Siempre he sabido la blandísima materia de la que está
hecho el corazón humano. Por lo que al mío respecta, sospecho que este ha
estado largo tiempo sometido a braseros candentes, pues con relativa frecuencia
relaja su silueta y toma un estado casi viscoso y dúctil. No reniego de ello,
al contrario. Lo declaro sin la falsa modestia abandonada gradualmente con el
paso de los años. Y no siento vergüenza alguna por hablar de mí misma en tales
términos, pues bien creo que me lo he ganado.
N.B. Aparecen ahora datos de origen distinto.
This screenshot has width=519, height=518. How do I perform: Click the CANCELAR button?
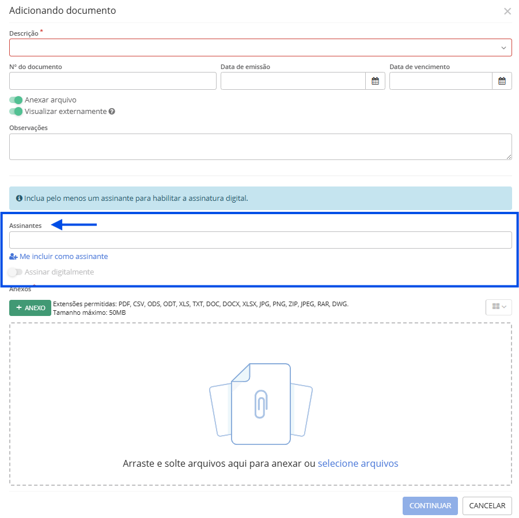point(487,506)
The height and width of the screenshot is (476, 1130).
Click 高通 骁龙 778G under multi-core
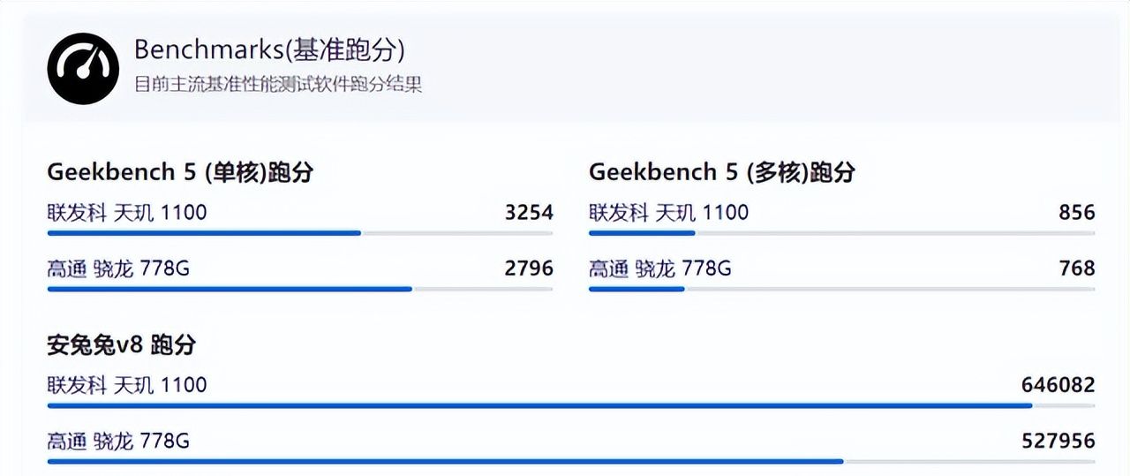(659, 268)
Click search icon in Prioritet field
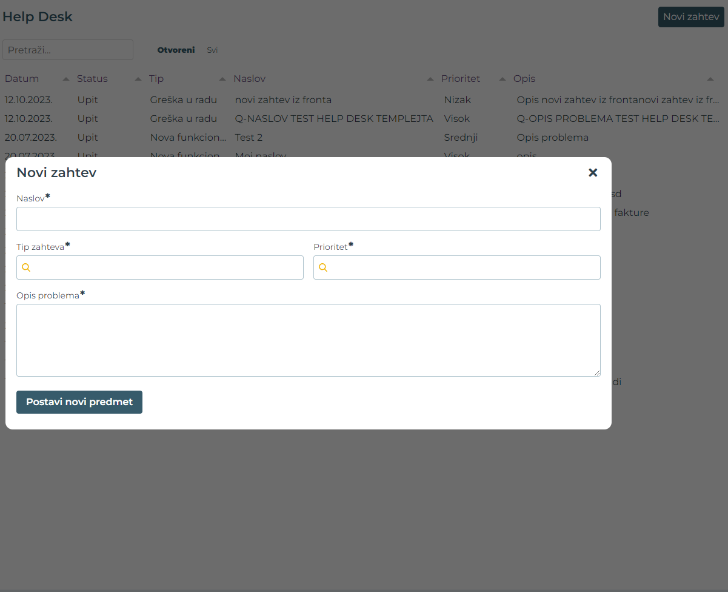Screen dimensions: 728x592 (x=323, y=267)
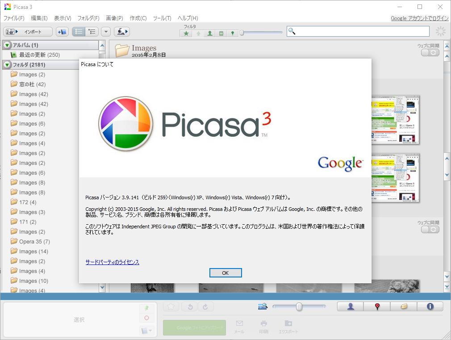Image resolution: width=451 pixels, height=340 pixels.
Task: Open the Tags panel icon
Action: pyautogui.click(x=404, y=306)
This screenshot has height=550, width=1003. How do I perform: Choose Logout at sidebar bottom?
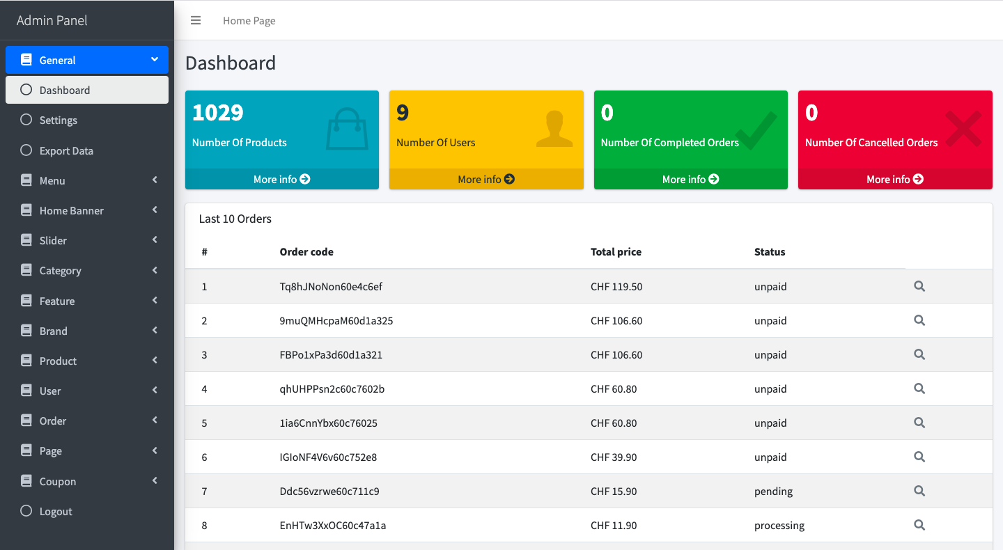(56, 511)
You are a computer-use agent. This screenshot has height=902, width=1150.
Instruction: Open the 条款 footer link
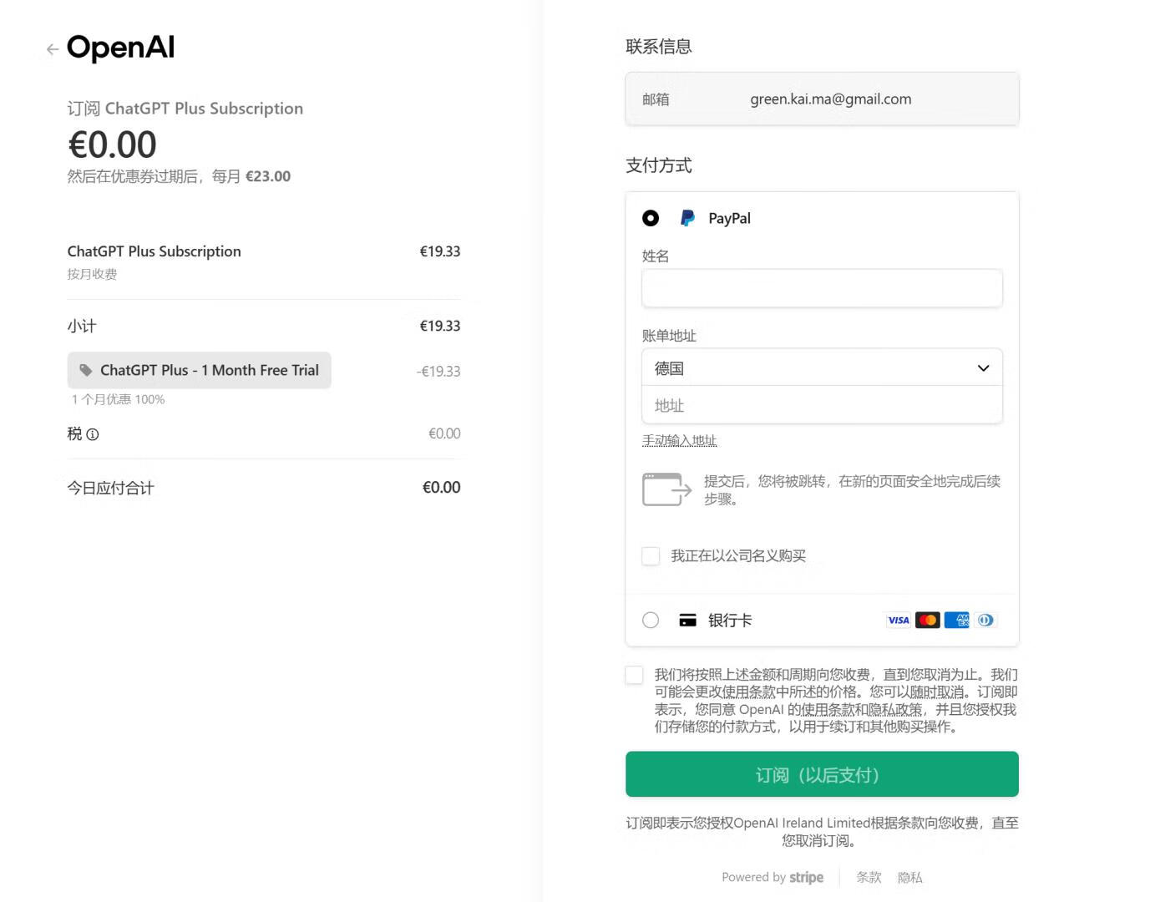(869, 877)
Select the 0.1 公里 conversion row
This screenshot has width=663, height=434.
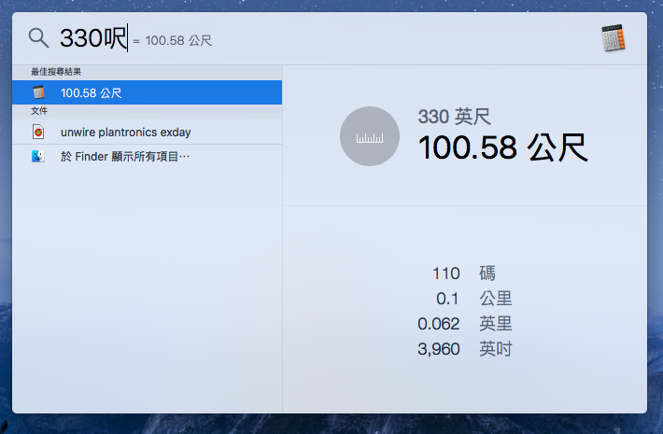(x=464, y=299)
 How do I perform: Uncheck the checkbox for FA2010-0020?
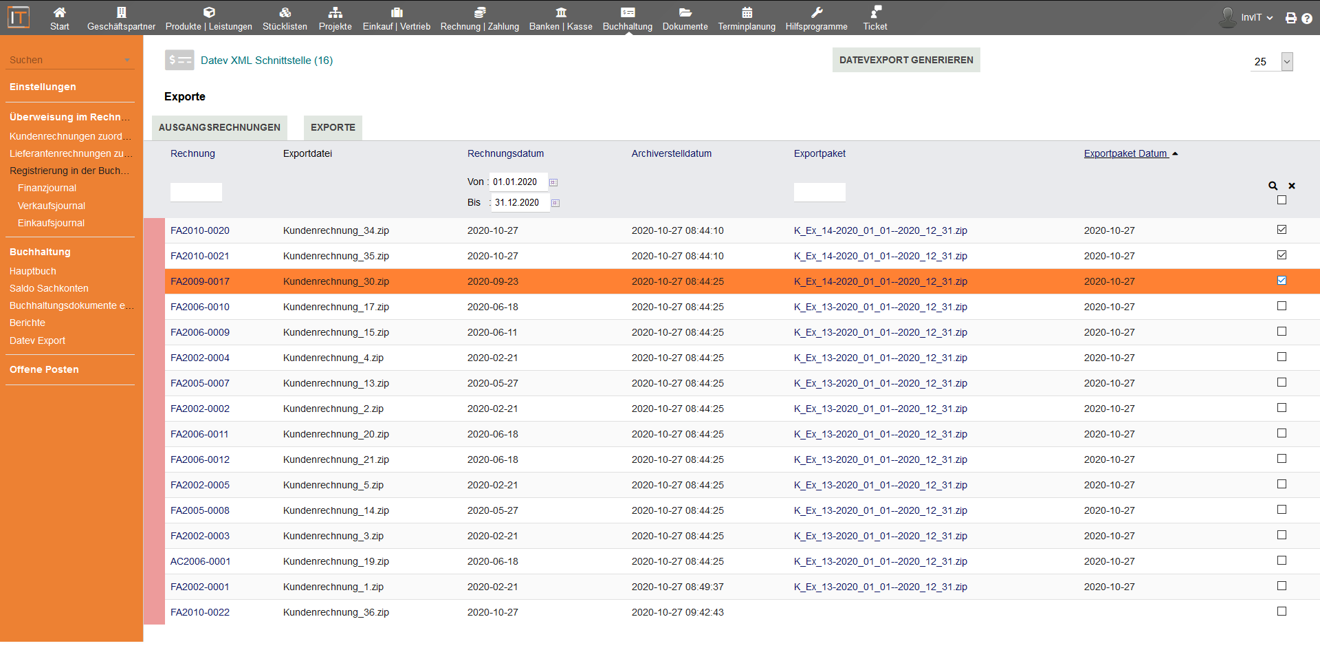click(1282, 230)
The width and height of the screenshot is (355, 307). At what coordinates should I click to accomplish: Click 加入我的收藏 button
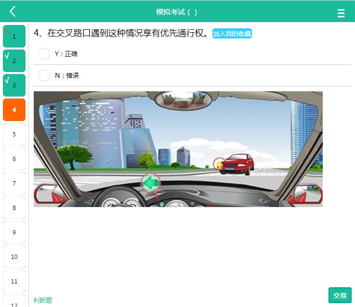[232, 34]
Continúa el camino y en él se va una topando con
situaciones y experiencias tras la que llega la metódica reflexión sobre las
propias reacciones. Reconozco mi sorpresa cuando se me presenta una
considerable falta de afectación. Y busco las causas. Mi lado más crítico me
hace pensar en qué tal vez los tropiezos de la vida han traído consigo una
cierta dosis de endurecimiento. O tal vez se trate en un aumento de la
capacidad de relativización. Ojalá, pues no quisiera jamás saberme fría ante
una decepción o golpe alguno. Esa fue ya una promesa que me hice a mí misma
hace muchos, muchos años, en la que fuese sin duda la primera gran bofetada que
me dio la vida.
Así que, si mi empeño se orienta a mantenerme abrigada y
cálida, por dentro y por fuera, así como a fomentar la falta de rencores, tan
solo me cabe dar con una respuesta posible: la madurez trae consigo la asunción
de que la vida se compone de etapas que, como las piezas de un puzle, conforman
la imagen de tu existencia. Algunas de ellas quizá se extravíen y no puede una
detenerse a buscarlas o empeñarse en ubicarlas eternamente, por cuanto su
desaparición bien pudiera ser voluntaria. Además, el proyecto final se
detendría y creo -y espero- que aún queda mucho por hacer.